Unfortunately my rib stayed home for the weekend.
With a poor forecast, I had pretty much given up any idea of getting offshore.
With that in mind, my 15 yo daughter nagged me into a night dive in the harbour on Saturday night. When we got in the water just on dark, all was good with calm, mild weather. Within a few mins I had found a few sea horses and even an angler fish. I did also spook something big that was feeding on a large marlin head but never got a good clear look.
After a while we could hear what sounded like a boat with the engines revving hard - then flashes of light lit our surroundings. Within minutes the water turned brown and we couldn't see even our hands in front of us.
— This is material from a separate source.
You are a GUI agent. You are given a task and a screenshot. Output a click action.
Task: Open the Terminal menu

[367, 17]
We managed to find our way and made a very slow trip home on heavily flooded roads.
The storm raged through the night doing damage to many homes (as well as freaking out my dog!!). To top it off we had an earth quake through the night - not that you would have noticed as our house was already shaking from the thunder.
After sitting around the house writing off another morning on this forum, I got a call from a mate keen to take his bigger boat offshore. My daughter was keen to get among the stick faces.
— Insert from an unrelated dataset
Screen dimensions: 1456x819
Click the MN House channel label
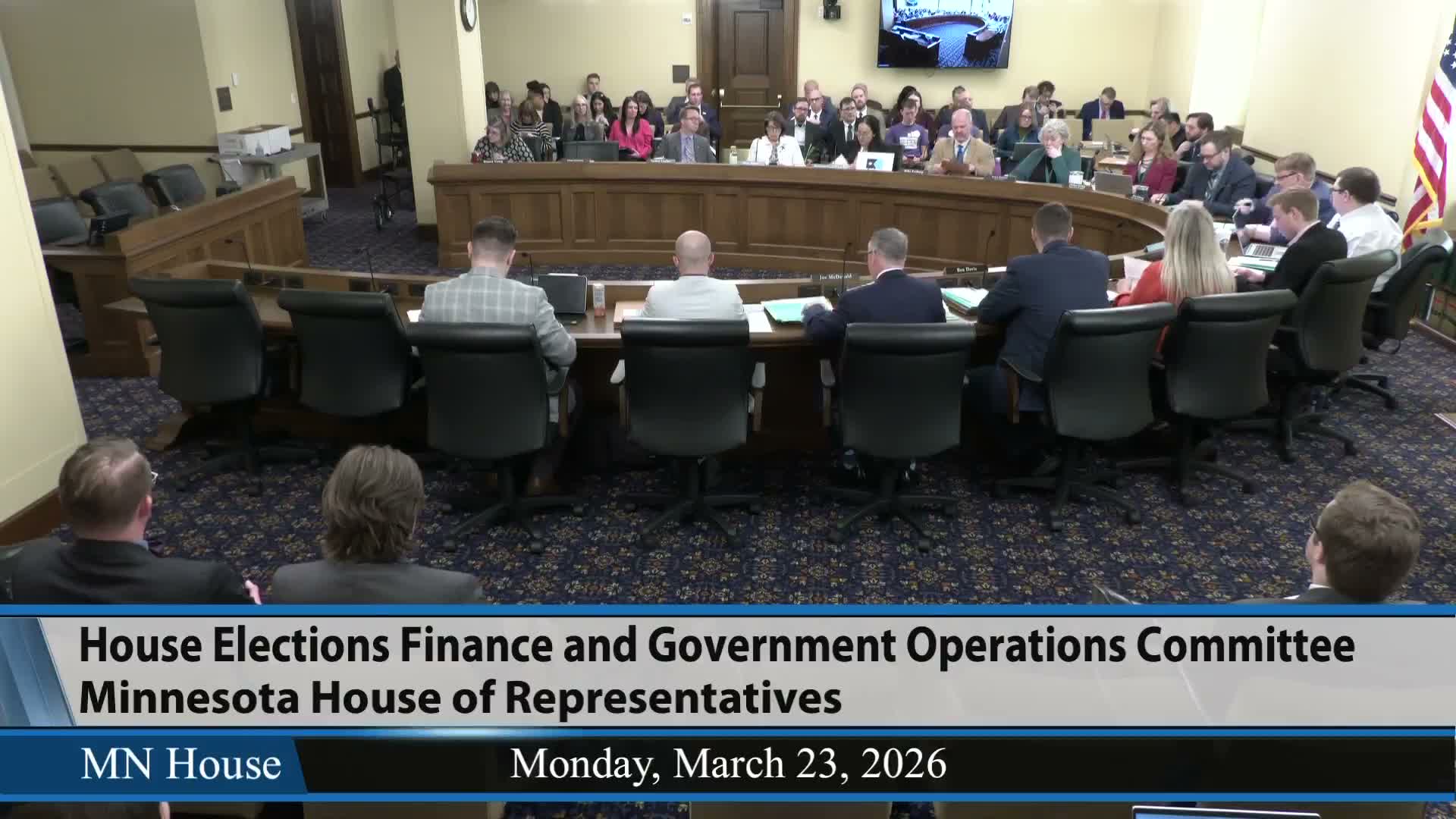[180, 764]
Wasn't long before we had some mackerel in the live-bait tank and my daughter dropped one over the side. This bait barely went 20m before the line was flying from the spool with the bail arm open.
With the bail flicked closed the weight of the fish set the circle hook tight into the corner of its mouth. Unlike any other marlin we have ever encountered, it didn't do more than just swim off making us think we had a shark and it would soon be over. Wrong.
Just a steady constant pull soon had around 200m off the reel, the big saragosa 25000 was on around 10-12kg of arm-bustimg drag for my daughter.
It wasn't until around 20 mins into the fight that it decided to do a few jumps. This is where the excitement came in, now knowing she had her first stickface. This was the most stubborn deep fighting marlin my mate had ever seen, in his 100+ billfish.
Though it wasn't a huge fish it took her close to an hour to get it boat-side for tagging. The wind and sea conditions didn't help, for her first of these normally quite quick tag and release fish.
At the end of the day she now has around 15 blisters on her hand and is still wound up like an excited puppy. She's also having quite some fun posting it on Facebook right now.
She's also planning the next bigger one.